39. The rAAV of any one of Claims 1 to 11 or Claims 30 to 32, the nucleic acid of any one of Claims 12-28, or the vector of Claim 29, for use in the treatment of a triggering receptor expressed on myeloid cells 2 (TREM2)-associated disease or disorder.
40. The rAAV, nucleic acid or vector for use of Claim 39, wherein the TREM2-associated disease or disorder is selected from the group consisting of Alzheimer’s Disease (AD), adultonset leukoencephalopathy with axonal spheroids and pigmented glia (ALSP), Nasu-Hakola Disease (NHD), frontotemporal dementia, amyotrophic lateral sclerosis (ALS), cognitive deficit, memory loss, spinal cord injury, traumatic brain injury and multiple sclerosis.
41. Use of the rAAV of any one of Claims 1 to 11 or Claims 30 to 32, the nucleic acid of any one of Claims 12-28, or the vector of Claim 29, in the manufacture of a medicament for
the treatment of a triggering receptor expressed on myeloid cells 2 (TREM2)-associated disease or disorder.

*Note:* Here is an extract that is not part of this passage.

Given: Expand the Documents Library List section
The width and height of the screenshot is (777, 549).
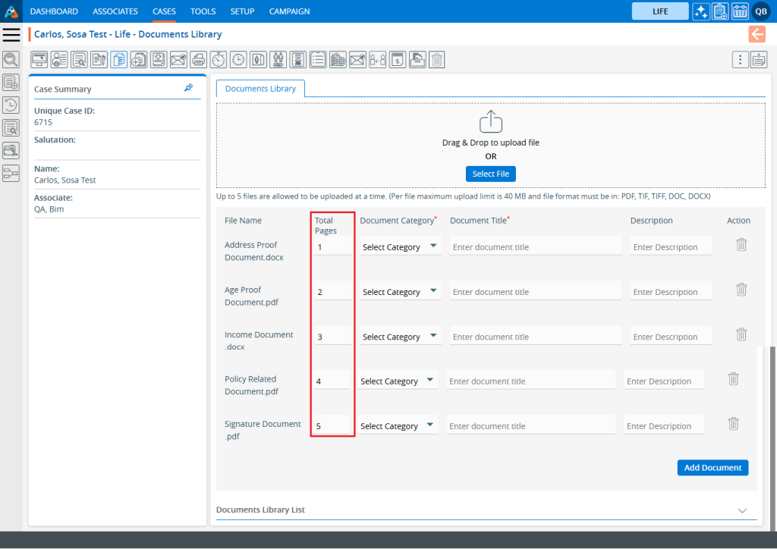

42. The use of Claim 31, wherein the TREM2-associated disease or disorder is selected from the group consisting of Alzheimer’s Disease (AD), adult-onset leukoencephalopathy with axonal spheroids and pigmented glia (ALSP), Nasu-Hakola Disease (NHD), frontotemporal dementia, amyotrophic lateral sclerosis (ALS), cognitive deficit, memory loss, spinal cord injury, traumatic brain injury and multiple sclerosis.
43. A nucleic acid encoding triggering receptor expressed on myeloid cells 2 (TREM2) having a nucleotide sequence comprising at least about 95% sequence similarity to any one of SEQ ID NOS:3, 4, 5 or 6.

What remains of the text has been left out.